By contrast to the activators described above another group of immuno-modulators do not directly induce assembly of the activated TLR4/MD-2 heterotetramer. The major cat allergen, the dander protein FelD1, enhances TLR4 signaling by about 10-fold but does not bind to TLR4/MD-2 (53). Instead, it is likely that FelD1 can sequester environmental LPS and other lipid TLR agonists. Thus, dander proteins loaded with environmentally derived PAMPs may associate with cell membranes, facilitating lipid presentation, and transfer to accessory molecules such as CD14 or directly to receptor complexes. Alternatively, FelD1 may promote greater clustering of TLR4-bearing lipid rafts, leading to increased receptor activation. DerP2 from the dust mite and Canf6 from dog, two allergens that are structurally distinct from FelD1, also enhance TLR4 activity suggesting that this may be a common feature of allergen action. It is possible that this lipid transfer or raft stabilization mechanism may underlie the properties of endogenous TLR activators as well. For example, the Mrp8/Mrp14 protein complex calprotectin enhances LPS activation of TLR4 when presented extracellularly. Mrp8/14 are calcium binding EF-hand proteins and they associate with lipid raft structures (61). A third class of endogenous activator is the large extracellular matrix protein tenascin C. Tenascin C is induced by tissue damage and the C-terminal fibrinogen globe (FBG) module causes activation of TLR4 in chronic inflammatory disease such as rheumatoid arthritis (56).
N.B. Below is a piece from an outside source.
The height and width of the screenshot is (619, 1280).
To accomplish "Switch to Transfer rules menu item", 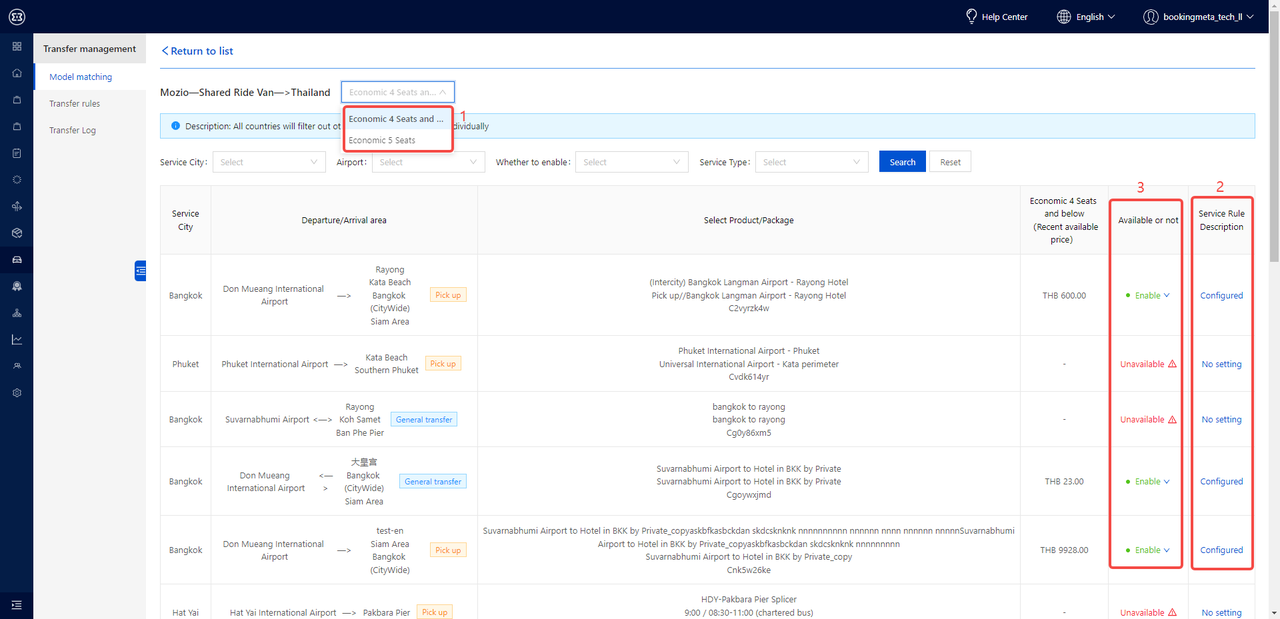I will click(x=75, y=104).
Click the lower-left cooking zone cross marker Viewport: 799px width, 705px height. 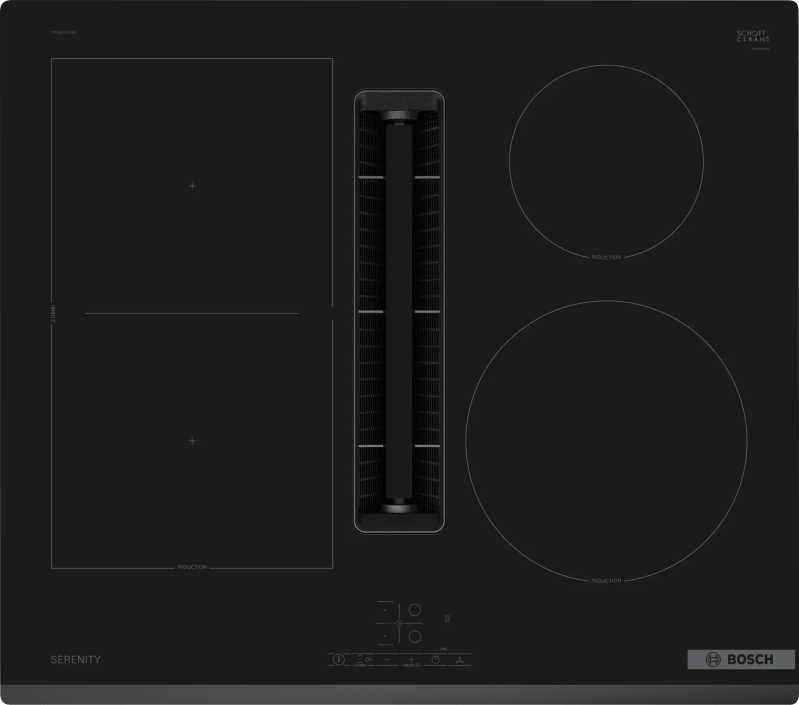click(192, 440)
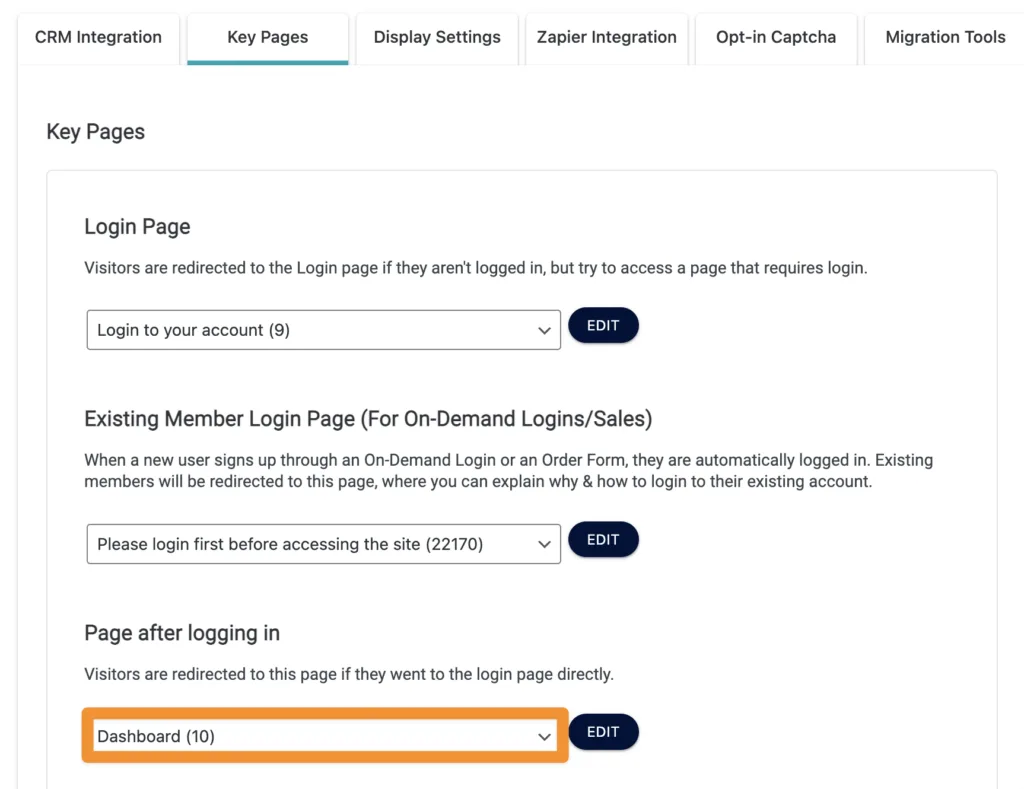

Attempts to show direct binding of FBG to TLR4/MD-2 have not been successful suggesting an indirect mode of action for FBG.
Conclusion
In conclusion, TLR4 responsiveness to its bonafide ligand, LPS, can be further regulated by its cellular localization and the clustering effect induced by immuno-modulatory molecules such as the cat allergen FelD1. The regulation of the recycling and trafficking of many membrane receptors, especially TLR4, is dynamic and involves cargo receptors and small GTPase molecules. This provide an additional control to receptor signaling activity in addition to gene expression control, post-translational modifications prior to the arrival of signal, and recruitment of various adaptor molecules and kinases downstream of the receptor activation by ligands. Compartmentalization is particularly important for TLR4 as it dictates which pathway is activated upon receptor stimulation (16). These studies provide insight into a different mode of receptor regulation through membrane-bound vesicular trafficking. Allergens and endogenous activators may display a second non-canonical mode of regulation of TLR4 by functioning as lipid binding proteins or membrane microdomain stabilizers (31, 62).
Conflict of Interest Statement
The authors declare that the research was conducted in the absence of any commercial or financial relationships that could be construed as a potential conflict of interest.